Wk 4: catch up if you need to, re-write a blog if you’d like to overcome a low score in the first set, get a “tune up” if you are having trouble with any of the technical components of the blog essay.   We will video conference (or meet face to face) this week.  We can talk about your voice and style, length, website design, web essay design, etc..
Wk 5 What makes for a good image in a blog, on Facebook, or shared via Twitter?  (Flickr, Instagram, Pinterest). What do images want?
Wk 6 What makes for a good video blog or good video storytelling on YouTube, embedded, or shared elsewhere?
Wk 7 Public narratives produce action: tell a story of self-us-now.

At the end of week 8, please submit a memo to me (via email) that functions as a self-evaluation or your work, that provides me with some data points, and that gives you a chance to make an argument for more holistic (and presumably better) grade.   Tell me:
  • About particularly ambitious posts: video posts, audio posts, mashups—posts that took considerable time and energy to produce.
  • Reposts or pingbacks you got–signs that others liked your work and shared it some way or other.
  • How many comments you received on a particularly active post, how many in total.
  • How many comments you posted on other people’s blogs, or what other strategies you used for driving traffic to your site.
  • Please also provide a screen capture image or other output that shows me your WordPress Stats: weekly visits, comments, etc..

Please evaluate yourself holistically: did you get more or less traffic and conversation than you expected? What would you say about the quality of your exchanges?  Overall, did you do excellent work, good work, adequate work, or inadequate work to be a successful user of Web 2.0 tools?  I will likely accept your self-assessed score out of 300 if it seems reasonable and honest.

Part 2: Project blogging.  Six posts in seven weeks, drop the lowest score, 30 points each, 150 points.  

For Part 2, I am going to take away the weekly prompts but challenge you to develop weekly posts in six of the seven remaining weeks.
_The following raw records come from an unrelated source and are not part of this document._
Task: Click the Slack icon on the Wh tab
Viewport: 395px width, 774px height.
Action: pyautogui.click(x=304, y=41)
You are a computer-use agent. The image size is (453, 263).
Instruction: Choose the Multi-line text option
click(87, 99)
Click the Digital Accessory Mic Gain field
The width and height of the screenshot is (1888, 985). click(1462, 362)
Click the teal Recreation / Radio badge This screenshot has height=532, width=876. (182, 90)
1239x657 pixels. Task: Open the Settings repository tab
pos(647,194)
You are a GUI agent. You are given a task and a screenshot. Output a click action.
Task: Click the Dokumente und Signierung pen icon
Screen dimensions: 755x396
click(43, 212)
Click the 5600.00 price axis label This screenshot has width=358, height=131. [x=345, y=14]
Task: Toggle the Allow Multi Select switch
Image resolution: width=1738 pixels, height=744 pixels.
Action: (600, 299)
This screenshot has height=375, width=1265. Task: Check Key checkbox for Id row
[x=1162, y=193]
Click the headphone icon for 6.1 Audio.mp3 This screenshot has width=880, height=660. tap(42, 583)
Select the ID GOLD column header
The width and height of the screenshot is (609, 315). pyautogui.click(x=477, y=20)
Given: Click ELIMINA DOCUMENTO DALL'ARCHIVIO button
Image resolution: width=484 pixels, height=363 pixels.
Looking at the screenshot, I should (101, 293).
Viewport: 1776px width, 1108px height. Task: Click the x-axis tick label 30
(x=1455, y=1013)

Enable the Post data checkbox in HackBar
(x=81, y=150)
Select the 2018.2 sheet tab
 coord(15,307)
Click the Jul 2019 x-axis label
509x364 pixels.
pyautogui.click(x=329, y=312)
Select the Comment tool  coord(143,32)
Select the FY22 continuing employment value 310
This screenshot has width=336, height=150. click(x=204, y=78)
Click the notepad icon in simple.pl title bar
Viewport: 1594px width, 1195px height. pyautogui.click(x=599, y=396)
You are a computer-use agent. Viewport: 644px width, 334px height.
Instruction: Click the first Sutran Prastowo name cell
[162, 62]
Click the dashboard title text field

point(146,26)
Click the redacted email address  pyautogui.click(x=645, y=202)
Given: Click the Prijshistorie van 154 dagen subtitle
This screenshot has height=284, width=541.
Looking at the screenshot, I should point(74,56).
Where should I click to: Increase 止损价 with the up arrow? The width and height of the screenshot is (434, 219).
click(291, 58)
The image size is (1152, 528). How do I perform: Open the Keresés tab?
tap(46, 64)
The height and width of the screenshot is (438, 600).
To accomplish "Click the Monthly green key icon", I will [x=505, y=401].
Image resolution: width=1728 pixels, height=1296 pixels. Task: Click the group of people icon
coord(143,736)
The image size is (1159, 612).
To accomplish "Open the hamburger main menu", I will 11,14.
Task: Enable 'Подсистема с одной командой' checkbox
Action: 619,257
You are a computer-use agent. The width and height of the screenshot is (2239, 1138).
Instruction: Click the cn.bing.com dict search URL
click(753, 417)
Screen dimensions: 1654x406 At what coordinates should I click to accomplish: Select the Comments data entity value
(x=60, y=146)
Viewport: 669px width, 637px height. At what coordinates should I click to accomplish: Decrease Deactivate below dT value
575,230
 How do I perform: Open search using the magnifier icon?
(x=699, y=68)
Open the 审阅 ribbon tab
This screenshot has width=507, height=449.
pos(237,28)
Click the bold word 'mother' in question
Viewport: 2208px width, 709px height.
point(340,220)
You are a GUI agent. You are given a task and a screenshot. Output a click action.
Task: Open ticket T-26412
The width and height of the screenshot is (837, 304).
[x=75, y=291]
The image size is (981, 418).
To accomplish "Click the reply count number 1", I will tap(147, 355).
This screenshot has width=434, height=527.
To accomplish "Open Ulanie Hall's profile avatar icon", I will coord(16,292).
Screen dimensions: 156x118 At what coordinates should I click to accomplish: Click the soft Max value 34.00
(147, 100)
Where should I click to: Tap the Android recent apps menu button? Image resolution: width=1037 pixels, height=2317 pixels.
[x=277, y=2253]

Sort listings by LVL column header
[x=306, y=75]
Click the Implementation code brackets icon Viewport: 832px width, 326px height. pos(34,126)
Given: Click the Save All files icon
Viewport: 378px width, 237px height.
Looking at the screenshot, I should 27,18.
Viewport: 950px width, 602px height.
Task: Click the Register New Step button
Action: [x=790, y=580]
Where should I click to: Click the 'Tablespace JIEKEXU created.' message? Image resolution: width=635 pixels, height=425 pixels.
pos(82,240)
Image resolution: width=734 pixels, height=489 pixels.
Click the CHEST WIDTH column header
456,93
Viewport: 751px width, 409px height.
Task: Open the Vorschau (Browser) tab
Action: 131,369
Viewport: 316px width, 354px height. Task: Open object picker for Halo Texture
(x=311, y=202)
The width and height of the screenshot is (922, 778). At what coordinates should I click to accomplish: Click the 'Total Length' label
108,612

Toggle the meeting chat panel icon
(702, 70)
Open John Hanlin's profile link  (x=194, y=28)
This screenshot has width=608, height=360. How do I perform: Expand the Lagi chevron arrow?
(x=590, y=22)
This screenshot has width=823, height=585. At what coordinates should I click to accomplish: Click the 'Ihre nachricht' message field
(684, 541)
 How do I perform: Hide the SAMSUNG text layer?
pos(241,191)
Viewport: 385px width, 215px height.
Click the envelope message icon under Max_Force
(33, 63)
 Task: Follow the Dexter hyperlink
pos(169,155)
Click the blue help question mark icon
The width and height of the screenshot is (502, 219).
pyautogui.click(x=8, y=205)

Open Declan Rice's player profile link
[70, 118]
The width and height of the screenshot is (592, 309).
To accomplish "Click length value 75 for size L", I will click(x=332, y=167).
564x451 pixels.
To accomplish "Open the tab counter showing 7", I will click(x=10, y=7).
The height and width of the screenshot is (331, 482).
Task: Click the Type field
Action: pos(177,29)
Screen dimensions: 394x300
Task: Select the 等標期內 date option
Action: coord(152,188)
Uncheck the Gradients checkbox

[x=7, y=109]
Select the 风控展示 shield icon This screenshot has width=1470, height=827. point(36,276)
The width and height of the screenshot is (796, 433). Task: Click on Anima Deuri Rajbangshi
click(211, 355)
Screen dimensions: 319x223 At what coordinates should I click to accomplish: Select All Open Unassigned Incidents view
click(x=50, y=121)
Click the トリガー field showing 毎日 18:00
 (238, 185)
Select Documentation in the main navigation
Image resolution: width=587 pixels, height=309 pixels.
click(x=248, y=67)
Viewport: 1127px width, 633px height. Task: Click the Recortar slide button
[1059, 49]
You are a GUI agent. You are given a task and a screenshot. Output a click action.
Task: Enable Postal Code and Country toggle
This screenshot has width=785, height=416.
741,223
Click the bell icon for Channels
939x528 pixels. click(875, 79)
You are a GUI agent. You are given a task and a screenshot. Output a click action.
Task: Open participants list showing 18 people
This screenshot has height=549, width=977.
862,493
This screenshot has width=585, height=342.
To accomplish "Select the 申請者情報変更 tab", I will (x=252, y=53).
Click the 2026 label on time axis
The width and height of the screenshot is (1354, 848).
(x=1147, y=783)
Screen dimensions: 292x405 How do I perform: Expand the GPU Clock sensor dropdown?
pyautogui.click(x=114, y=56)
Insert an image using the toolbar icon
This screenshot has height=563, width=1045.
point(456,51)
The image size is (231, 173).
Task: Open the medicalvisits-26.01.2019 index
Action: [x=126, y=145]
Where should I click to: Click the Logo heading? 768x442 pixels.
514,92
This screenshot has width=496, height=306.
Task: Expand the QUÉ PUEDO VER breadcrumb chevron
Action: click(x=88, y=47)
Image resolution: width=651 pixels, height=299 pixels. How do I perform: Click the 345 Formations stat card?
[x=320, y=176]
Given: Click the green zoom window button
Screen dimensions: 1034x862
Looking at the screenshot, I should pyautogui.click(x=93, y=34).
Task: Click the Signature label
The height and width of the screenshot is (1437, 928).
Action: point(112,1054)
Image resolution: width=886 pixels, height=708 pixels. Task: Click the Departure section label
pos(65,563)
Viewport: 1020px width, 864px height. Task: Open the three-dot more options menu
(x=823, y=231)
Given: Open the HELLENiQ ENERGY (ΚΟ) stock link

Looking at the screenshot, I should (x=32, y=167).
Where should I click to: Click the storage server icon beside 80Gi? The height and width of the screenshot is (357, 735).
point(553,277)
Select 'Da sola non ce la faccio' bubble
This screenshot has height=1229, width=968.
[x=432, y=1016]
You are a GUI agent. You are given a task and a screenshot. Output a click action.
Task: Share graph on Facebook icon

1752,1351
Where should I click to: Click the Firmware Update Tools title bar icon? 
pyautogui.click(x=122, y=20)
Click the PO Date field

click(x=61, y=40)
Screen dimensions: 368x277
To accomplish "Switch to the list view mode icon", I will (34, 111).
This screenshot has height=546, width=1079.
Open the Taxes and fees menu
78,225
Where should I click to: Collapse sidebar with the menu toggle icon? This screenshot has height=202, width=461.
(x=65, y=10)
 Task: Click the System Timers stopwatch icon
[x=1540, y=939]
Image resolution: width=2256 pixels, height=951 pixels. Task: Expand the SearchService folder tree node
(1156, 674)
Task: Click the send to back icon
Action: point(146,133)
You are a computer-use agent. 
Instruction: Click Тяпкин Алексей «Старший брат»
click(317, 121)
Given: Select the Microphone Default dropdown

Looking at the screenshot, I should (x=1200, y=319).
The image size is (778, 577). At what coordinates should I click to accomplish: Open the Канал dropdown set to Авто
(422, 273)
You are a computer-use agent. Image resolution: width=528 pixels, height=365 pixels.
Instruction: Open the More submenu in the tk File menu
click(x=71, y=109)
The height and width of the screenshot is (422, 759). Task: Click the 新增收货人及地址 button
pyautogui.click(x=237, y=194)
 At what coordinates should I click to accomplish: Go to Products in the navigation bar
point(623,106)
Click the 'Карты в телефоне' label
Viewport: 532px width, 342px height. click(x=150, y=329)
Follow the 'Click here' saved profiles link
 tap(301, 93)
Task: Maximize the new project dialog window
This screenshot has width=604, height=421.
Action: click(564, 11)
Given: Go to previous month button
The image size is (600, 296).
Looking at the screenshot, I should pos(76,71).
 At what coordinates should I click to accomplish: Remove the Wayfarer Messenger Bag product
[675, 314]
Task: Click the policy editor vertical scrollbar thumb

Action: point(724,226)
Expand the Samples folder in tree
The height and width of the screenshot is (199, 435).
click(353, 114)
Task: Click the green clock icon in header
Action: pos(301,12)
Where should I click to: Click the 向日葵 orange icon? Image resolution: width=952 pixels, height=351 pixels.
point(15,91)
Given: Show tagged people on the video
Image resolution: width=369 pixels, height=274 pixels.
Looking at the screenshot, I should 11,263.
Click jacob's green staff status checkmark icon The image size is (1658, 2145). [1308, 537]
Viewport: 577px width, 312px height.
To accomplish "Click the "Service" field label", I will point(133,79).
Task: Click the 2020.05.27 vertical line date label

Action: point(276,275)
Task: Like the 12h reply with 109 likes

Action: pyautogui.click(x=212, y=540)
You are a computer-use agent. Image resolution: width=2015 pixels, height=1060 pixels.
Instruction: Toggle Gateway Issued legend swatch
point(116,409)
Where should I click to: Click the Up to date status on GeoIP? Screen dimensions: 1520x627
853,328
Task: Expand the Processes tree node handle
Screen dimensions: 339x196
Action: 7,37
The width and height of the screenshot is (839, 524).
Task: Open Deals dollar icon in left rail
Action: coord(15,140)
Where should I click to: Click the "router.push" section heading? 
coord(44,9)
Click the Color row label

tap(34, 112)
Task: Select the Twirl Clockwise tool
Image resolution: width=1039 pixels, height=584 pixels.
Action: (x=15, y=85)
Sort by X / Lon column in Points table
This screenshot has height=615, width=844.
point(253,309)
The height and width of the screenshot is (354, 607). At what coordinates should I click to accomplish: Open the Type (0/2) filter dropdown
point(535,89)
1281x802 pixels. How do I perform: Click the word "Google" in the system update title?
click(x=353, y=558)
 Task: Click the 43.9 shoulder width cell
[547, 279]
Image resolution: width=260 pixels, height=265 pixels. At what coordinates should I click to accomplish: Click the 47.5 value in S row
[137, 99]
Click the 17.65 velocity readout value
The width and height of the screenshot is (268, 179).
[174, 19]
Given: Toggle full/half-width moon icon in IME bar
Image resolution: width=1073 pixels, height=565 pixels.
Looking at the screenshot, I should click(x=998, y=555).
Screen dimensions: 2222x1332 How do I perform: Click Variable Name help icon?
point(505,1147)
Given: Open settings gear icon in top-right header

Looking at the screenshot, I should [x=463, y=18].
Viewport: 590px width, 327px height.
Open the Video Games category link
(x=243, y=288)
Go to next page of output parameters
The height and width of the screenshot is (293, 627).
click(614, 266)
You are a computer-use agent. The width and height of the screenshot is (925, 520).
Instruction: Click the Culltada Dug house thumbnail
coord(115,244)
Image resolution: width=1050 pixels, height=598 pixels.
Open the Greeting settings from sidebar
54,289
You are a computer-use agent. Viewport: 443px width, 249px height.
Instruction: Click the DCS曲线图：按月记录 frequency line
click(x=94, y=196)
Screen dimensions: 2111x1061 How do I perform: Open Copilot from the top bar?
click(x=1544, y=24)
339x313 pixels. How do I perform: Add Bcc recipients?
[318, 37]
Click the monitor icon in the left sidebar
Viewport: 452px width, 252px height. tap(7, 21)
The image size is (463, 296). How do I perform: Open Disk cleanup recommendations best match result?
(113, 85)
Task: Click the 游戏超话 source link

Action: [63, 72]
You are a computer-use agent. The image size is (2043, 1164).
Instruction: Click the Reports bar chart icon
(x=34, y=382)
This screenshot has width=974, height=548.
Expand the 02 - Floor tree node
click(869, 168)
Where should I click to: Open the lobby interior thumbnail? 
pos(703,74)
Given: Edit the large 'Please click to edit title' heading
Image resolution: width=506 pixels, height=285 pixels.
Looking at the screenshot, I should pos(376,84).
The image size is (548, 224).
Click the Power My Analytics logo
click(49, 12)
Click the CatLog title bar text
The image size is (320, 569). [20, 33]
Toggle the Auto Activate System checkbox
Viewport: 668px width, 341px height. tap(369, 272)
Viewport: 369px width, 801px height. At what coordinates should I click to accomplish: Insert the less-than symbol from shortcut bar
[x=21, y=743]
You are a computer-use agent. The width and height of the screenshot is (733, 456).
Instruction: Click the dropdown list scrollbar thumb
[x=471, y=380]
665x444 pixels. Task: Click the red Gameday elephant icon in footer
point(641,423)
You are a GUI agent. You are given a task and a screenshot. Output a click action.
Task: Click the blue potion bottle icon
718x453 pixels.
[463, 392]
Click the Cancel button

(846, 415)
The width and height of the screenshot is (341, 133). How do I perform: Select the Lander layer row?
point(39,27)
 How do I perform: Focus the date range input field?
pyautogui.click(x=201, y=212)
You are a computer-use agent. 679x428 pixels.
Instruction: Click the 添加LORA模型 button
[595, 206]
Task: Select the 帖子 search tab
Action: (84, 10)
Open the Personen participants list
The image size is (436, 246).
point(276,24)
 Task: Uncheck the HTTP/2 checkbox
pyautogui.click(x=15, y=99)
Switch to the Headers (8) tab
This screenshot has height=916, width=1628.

Your posts should flesh out your avatar (who you want to be online) and interests:

  • post about the ideas, causes, technologies, and/or organizations you are passionate about. So I am not saying, “Post about anything,” but I am saying post about the passions you want to be known for when online.
  • continue to refine your WordPress site as a whole with the design, images, categories, and tags that reflect who you want to be online.
  • optional strategy: develop a consistent approach, like the “High Five Fridays” that OnSharp uses. This might help some of you; it might confine others.  Only use this approach if it helps you.

Your weekly post should still have voice, solid content, appropriate images, use categories, tags, links, and be share-able.  You can have some flexibility with the length: at least 400 words, but up to 800.  If you want to shift to video blogging or podcasting, I would endorse that as well. Consider doing some brainstorming in week 10 to see if you can think of six topics you’d like to write about over the remaining seven weeks; start drafting some of those posts, but also be open to issues that emerge, events that are relevant to you and the organizations you care about, insights about causes that are important to you.

Topics to be determined by you.

I think, Therefore I blog.

Image courtesy of “Windows Incident Report” and this post about writing blogs.